> _Activity_
Take every line containing "dropdown" from the material and copy it.
☆ ☆ ☆ ☆ ☆ ☆ ☆
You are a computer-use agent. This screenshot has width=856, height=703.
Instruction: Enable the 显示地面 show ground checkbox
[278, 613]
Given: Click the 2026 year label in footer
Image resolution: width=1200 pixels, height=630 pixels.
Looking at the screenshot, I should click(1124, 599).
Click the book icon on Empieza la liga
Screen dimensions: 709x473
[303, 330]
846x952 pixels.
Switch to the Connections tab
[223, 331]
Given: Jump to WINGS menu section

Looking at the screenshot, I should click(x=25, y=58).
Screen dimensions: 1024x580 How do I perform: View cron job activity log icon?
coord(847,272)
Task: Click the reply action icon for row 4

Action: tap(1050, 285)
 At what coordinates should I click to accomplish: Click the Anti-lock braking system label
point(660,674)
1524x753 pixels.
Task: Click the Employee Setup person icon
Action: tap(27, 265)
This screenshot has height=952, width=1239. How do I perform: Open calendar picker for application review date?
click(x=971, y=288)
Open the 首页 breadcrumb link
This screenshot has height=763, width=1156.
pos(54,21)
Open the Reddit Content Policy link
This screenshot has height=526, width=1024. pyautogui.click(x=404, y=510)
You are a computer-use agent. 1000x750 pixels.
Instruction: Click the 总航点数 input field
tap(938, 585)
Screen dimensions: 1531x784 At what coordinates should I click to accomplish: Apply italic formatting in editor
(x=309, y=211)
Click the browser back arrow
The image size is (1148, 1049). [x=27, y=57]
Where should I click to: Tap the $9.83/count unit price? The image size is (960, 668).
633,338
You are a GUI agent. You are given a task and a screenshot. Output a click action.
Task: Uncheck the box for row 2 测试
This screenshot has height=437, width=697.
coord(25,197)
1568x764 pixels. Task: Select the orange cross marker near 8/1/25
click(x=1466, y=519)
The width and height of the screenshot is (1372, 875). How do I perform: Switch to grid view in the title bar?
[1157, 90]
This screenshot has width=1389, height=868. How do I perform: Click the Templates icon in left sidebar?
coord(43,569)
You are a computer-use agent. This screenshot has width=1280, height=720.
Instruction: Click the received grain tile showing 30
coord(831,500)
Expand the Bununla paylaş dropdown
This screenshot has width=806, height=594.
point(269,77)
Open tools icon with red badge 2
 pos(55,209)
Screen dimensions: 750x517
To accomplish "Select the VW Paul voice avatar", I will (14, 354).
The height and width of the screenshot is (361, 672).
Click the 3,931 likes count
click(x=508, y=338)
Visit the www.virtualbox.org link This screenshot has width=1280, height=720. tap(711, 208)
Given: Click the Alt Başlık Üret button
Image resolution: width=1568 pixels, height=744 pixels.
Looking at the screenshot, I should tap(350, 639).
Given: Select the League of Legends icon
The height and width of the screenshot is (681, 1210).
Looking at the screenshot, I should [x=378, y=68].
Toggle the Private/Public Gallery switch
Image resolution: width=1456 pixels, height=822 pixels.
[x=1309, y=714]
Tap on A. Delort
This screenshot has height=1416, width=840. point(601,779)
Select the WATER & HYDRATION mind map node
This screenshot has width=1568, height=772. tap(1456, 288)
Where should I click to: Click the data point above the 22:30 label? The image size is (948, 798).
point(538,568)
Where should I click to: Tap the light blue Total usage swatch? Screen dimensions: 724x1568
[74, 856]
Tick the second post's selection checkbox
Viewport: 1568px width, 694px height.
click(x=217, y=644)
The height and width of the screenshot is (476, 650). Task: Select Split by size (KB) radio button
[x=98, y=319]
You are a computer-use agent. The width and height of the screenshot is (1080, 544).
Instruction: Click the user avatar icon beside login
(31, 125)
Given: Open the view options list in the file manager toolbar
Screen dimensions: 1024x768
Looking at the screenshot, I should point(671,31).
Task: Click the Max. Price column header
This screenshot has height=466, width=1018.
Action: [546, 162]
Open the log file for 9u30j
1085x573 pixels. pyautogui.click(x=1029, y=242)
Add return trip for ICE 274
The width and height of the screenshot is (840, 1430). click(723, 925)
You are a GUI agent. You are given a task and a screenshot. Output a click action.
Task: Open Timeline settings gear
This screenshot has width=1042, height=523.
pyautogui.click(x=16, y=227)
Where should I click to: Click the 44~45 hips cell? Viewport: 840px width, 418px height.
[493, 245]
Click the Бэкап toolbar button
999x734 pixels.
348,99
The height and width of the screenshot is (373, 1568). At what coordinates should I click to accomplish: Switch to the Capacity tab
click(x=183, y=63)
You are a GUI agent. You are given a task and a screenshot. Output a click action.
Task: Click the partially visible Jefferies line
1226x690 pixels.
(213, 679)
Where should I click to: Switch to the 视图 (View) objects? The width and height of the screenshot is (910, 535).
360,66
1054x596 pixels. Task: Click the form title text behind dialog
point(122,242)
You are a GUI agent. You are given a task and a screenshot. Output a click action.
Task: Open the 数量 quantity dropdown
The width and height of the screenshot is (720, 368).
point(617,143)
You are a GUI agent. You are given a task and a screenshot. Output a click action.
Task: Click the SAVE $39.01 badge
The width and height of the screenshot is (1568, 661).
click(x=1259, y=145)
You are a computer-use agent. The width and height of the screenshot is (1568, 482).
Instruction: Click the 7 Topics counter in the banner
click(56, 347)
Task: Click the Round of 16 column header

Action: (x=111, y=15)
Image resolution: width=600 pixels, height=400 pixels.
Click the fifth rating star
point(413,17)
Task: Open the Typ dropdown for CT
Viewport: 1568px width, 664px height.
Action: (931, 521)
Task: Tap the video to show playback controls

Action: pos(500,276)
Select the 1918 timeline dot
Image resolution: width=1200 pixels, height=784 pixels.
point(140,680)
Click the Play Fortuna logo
☆ ☆ ☆ ☆ ☆ ☆ ☆
> _Response box_
Expand the Bununla paylaş dropdown
Task: Open the 数量 quantity dropdown
Task: Open the Typ dropdown for CT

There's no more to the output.